I followed the captain, the blacks giving way, but following us closely, and then crowding close up to the door of the great tent where the doctor was very busy repairing damages, as he called it, clipping away woolly locks, strapping up again and finishing off dressings that he had roughly commenced on board.

During the next few days we were the honoured guests of the savages, going where we pleased, and having everything that the place produced. The captain moored his vessel in a snug anchorage, and drove a roaring trade bartering the stores he had brought for shells, feathers, bird-skins, and other productions of the island.

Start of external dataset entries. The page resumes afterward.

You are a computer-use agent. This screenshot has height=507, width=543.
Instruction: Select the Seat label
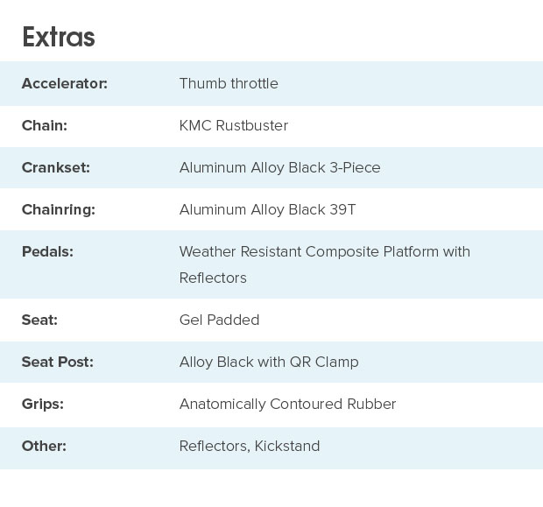39,320
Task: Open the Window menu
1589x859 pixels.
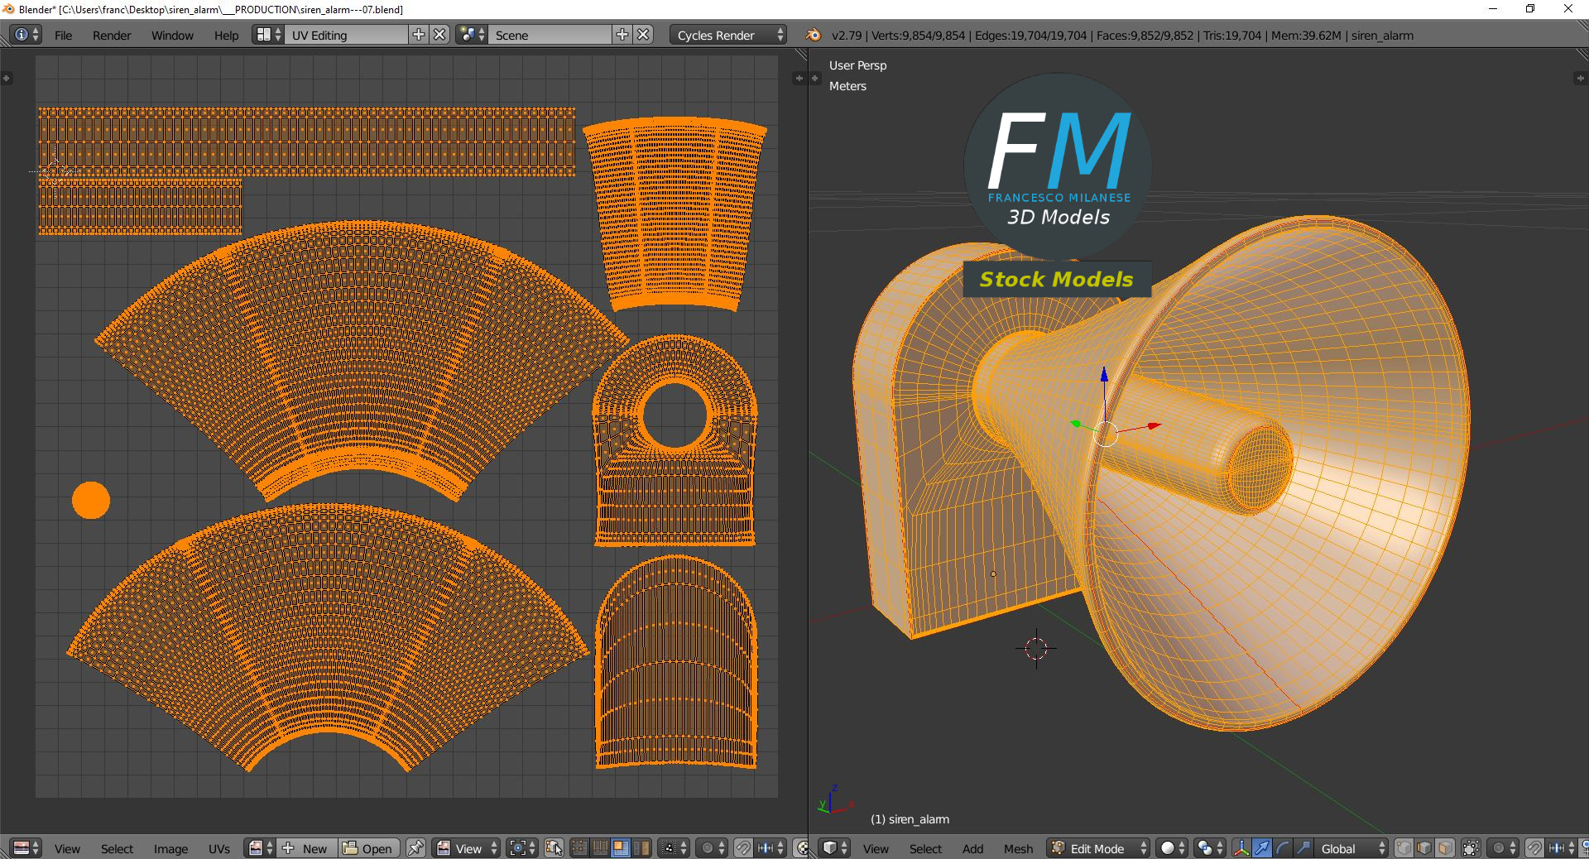Action: point(172,36)
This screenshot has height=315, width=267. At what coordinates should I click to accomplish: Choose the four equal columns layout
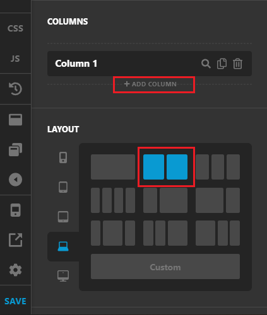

Gyp was brought on shore, and went suspiciously about the place with his head close up to his master's long thin legs, for though he had tolerated and was very good friends with Jimmy, he would not have any dealings with the New Guinea folk. It did not seem to be the black skins or their general habits; but Jack Penny declared that it was their gummed-out moppy heads, these seeming to irritate the dog, so that, being a particularly well-taught animal, he seemed to find it necessary to control his feelings and keep away from the savages, lest he should find himself constrained to bite. The consequence was that, as I have said, he used to go about with his head close to his master's legs, often turning his back on the people about him; while I have known him sometimes take refuge with me, and thrust his nose right into my hand, as if he wished to make it a muzzle to keep him from dashing at some chief.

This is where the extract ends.